**GIVEN REQUEST**. Can you switch "arrow icon" to "arrow button" in the lines starting with the line that contains "Task: Click the bypass node arrow icon" and going on through the line that contains "Action: click(215, 271)", leaving everything else unchanged? Give back only those lines, without the pictures.

**DATASET ENTRIES**.
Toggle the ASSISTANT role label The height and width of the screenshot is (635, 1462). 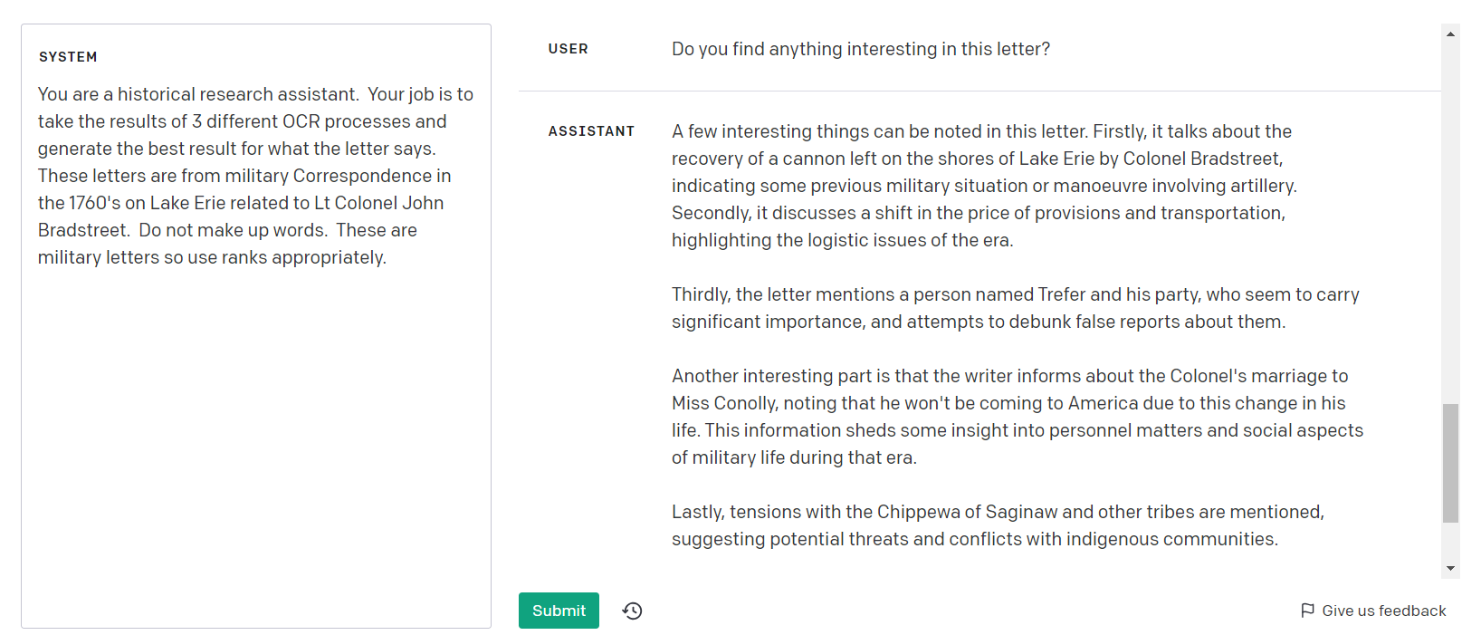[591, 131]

---

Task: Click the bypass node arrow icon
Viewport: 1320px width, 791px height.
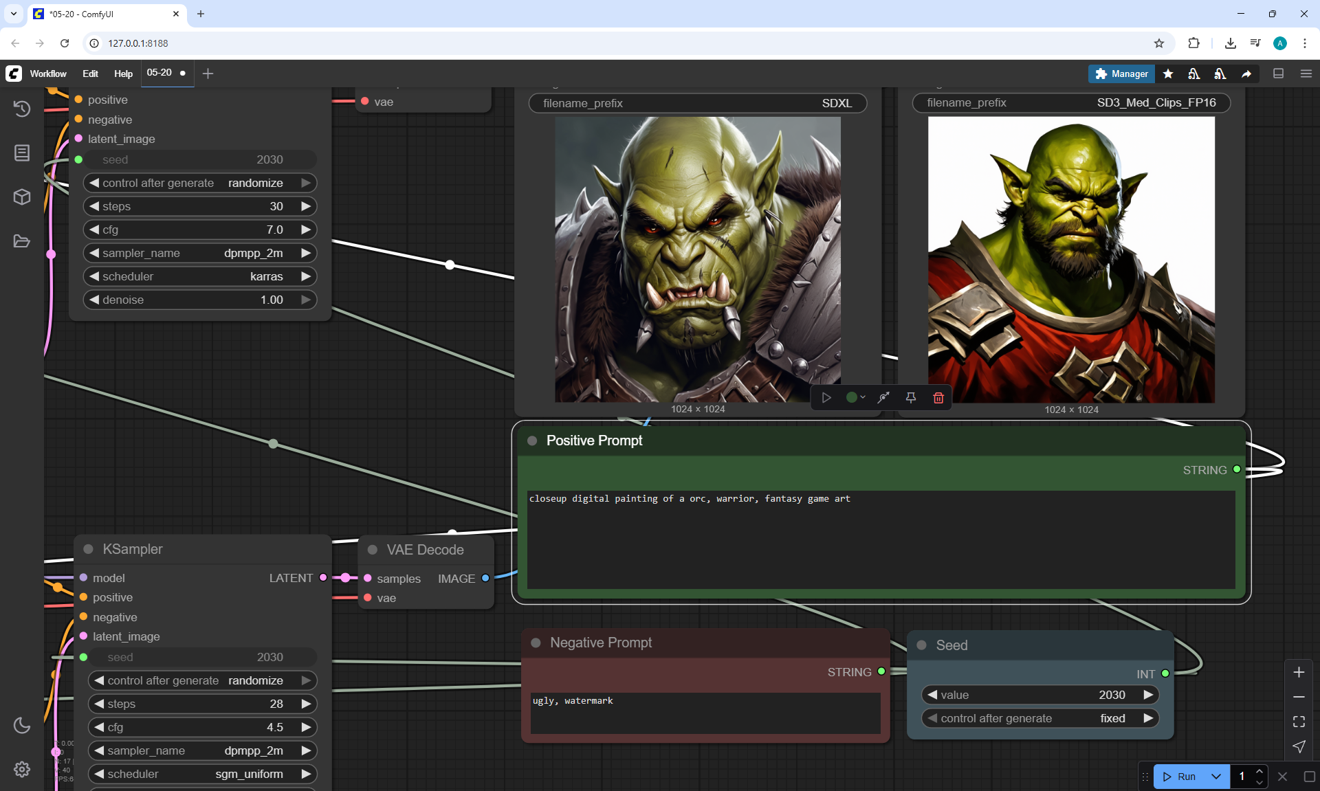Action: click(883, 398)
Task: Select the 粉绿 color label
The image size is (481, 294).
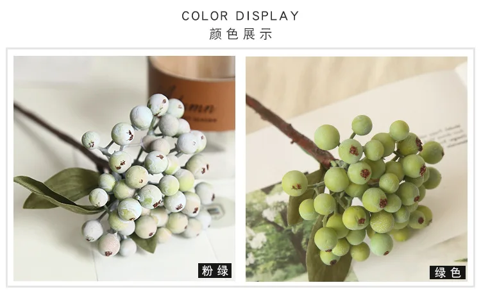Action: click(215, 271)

==

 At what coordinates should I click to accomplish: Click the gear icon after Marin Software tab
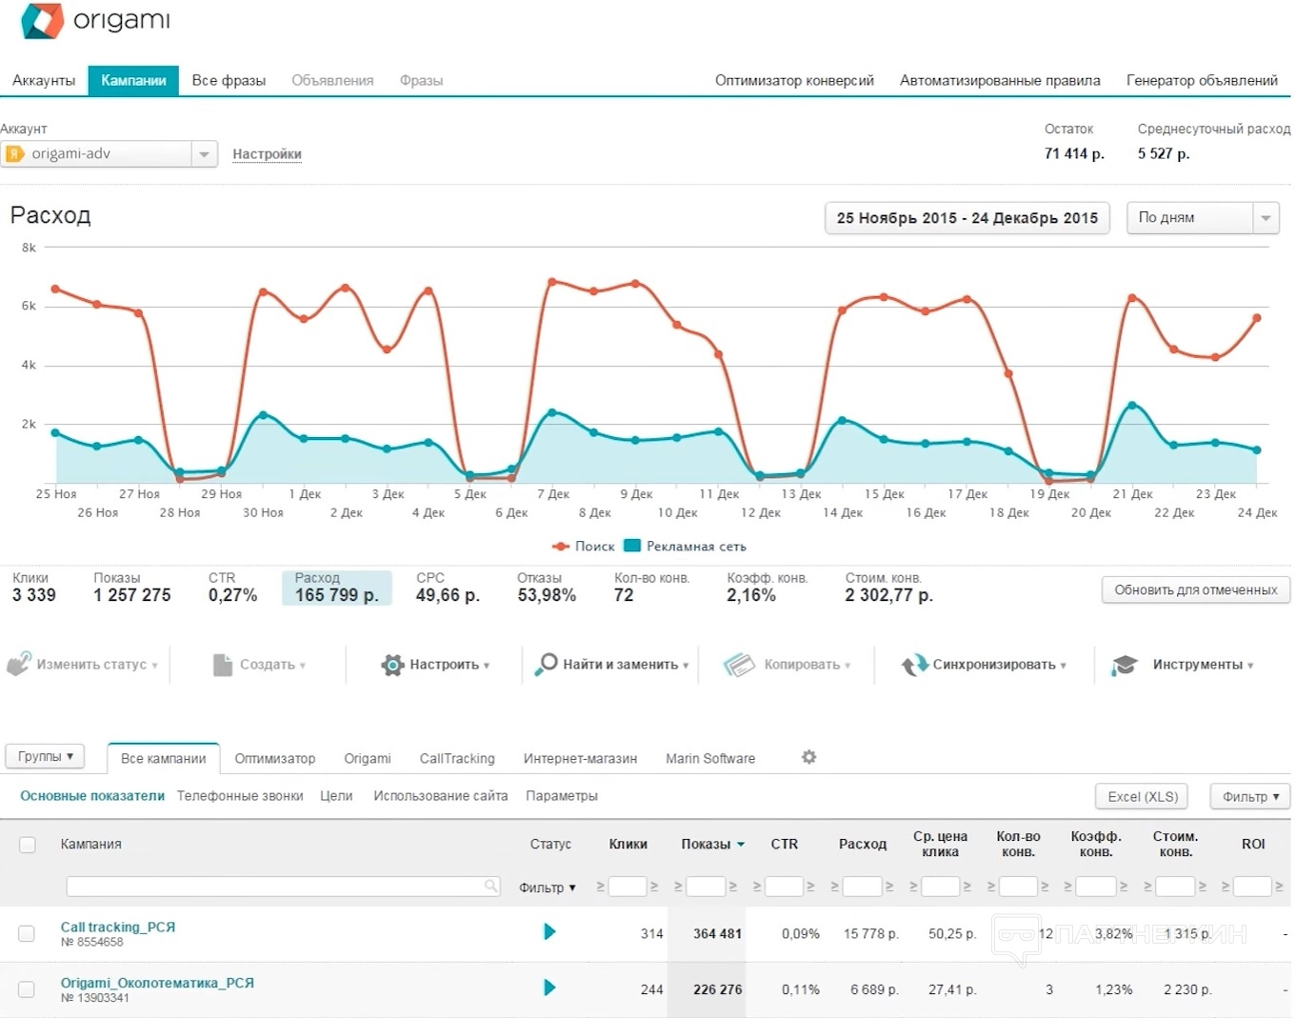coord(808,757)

**FINISHED TASK**.
Task: Click the bypass node arrow button
Viewport: 1320px width, 791px height.
Action: click(883, 398)
Task: Select the 粉绿 color label
The image size is (481, 294).
Action: click(215, 271)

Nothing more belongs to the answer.